Department of Neurological Surgery, Nihon University School of Medicine, Japan.
Life Sciences (Impact Factor: 2.3). 06/2006; 78(23):2734-41. DOI: 10.1016/j.lfs.2005.10.045
Source: PubMed

ABSTRACT To determine the alterations in optical characteristics and cerebral blood oxygenation (CBO) during activation and deactivation, we evaluated the changes in mean optical pathlength (MOP) and CBO induced by a verbal fluency task (VFT) and driving simulation in the right and left prefrontal cortex (PFC), employing a newly developed time-resolved near infrared spectroscopy, which allows quantitative measurements of the evoked-CBO changes by determining the MOP with a sampling time of 1 s. The results demonstrated differences in MOP in the foreheads with the subjects and wavelength; however, there was no significant difference between the right and left foreheads (p > 0.05). Also, both the VFT and driving simulation task did not affect the MOP significantly as compared to that before the tasks (p > 0.05).
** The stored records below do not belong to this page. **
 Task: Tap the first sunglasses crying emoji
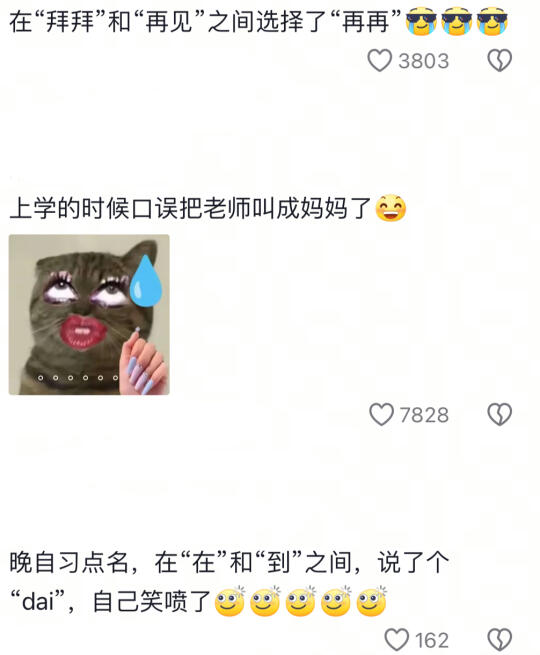(x=421, y=21)
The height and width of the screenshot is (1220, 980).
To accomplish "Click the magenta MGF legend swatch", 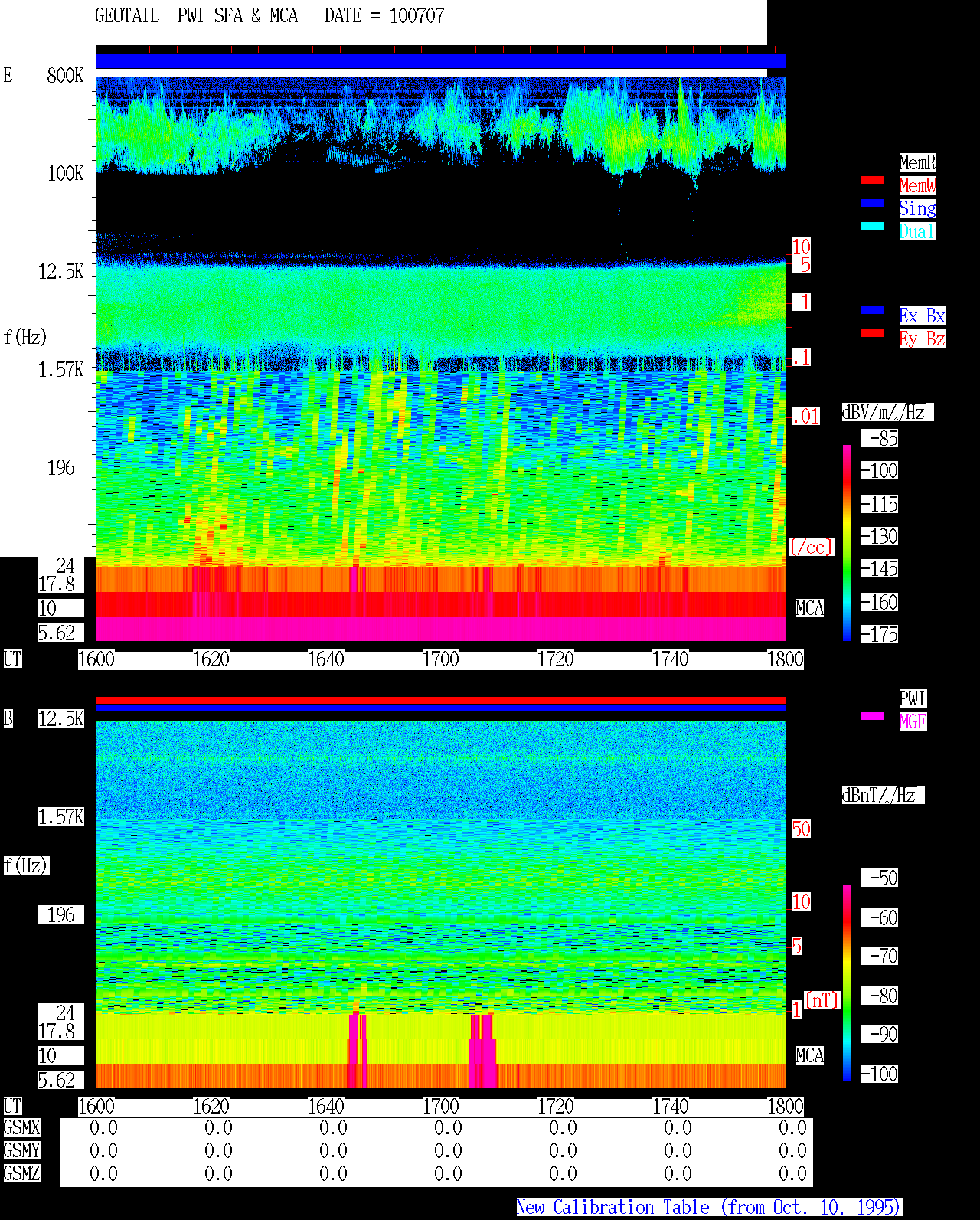I will click(873, 716).
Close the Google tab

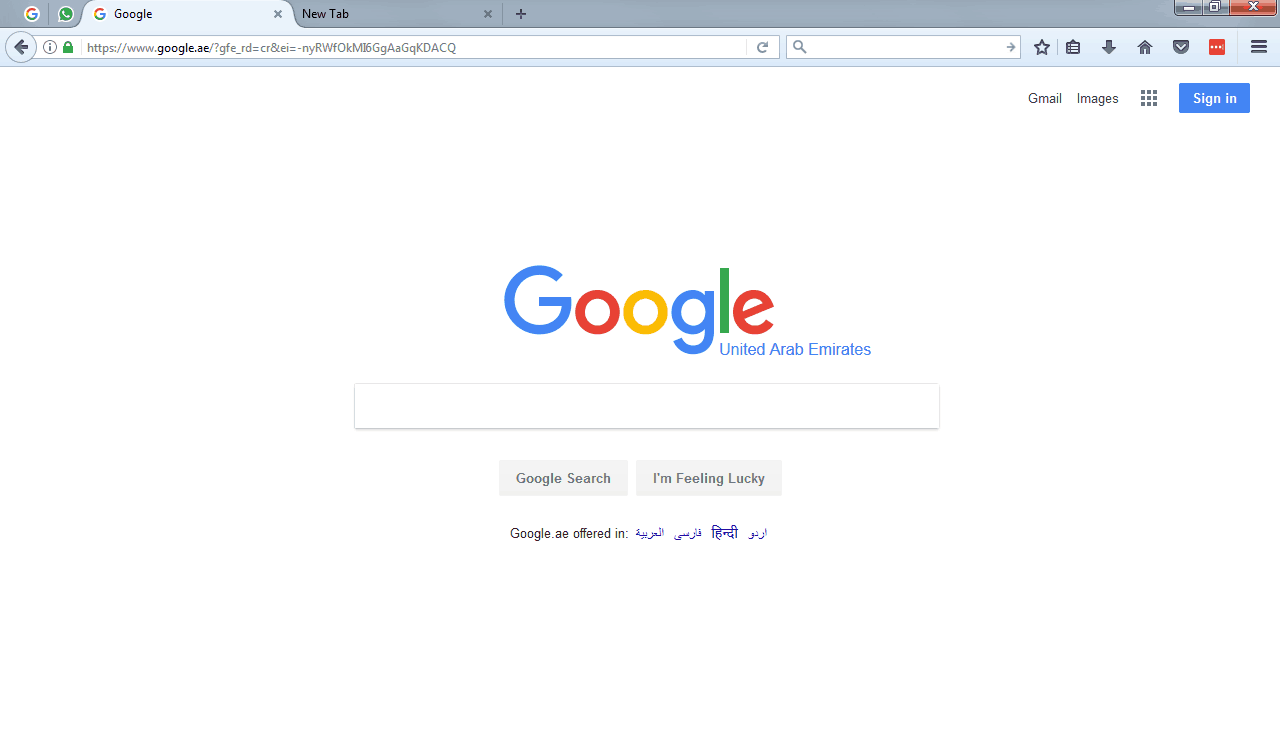click(278, 14)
In the bilateral PFCs, the VFT caused increases of oxyhemoglobin and total hemoglobin associated with a decrease of deoxyhemoglobin, while the driving simulation task caused decreases of oxyhemoglobin and total hemoglobin associated with an increase of deoxyhemoglobin; there were no significant differences in evoked-CBO changes between the right and left PFC. The present results will be useful for quantitative measurement of hemodynamic changes during activation and deactivation in the adults by near infrared spectroscopy.